*Exercise inputs:*

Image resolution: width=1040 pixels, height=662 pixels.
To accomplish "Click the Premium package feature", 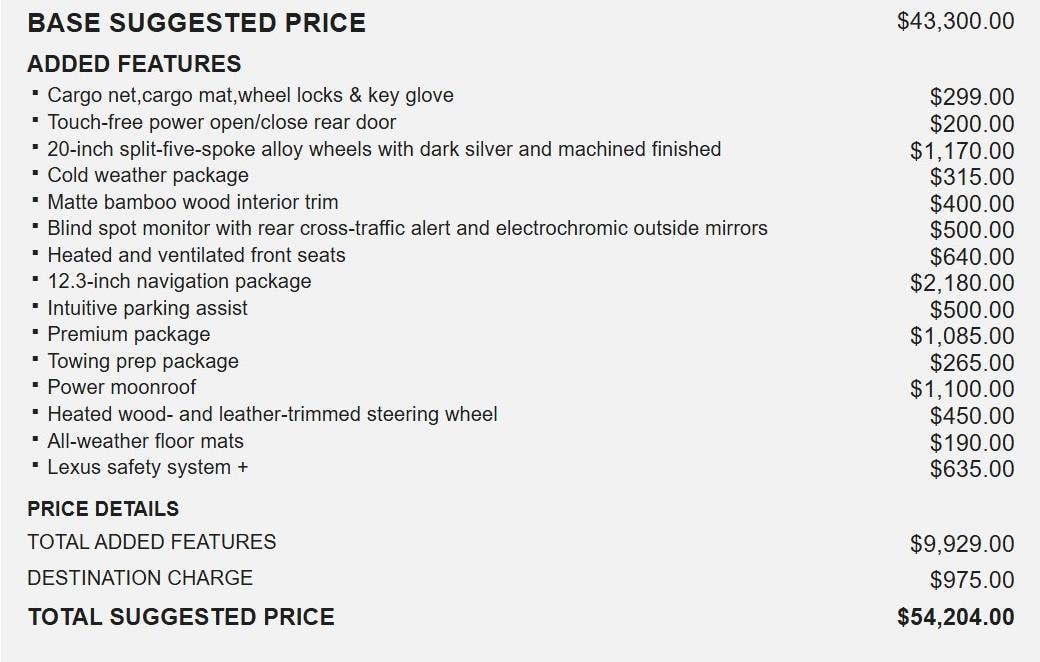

...

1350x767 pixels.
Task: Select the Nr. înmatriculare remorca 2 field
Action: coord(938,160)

*About this task:*
In the listing above, find the line with "Image resolution: width=1040" and the line with "the Premium package". Copy exactly those lines and all between them, minus the images.

*Output of the exercise:*
Image resolution: width=1040 pixels, height=662 pixels.
To accomplish "Click the Premium package feature", 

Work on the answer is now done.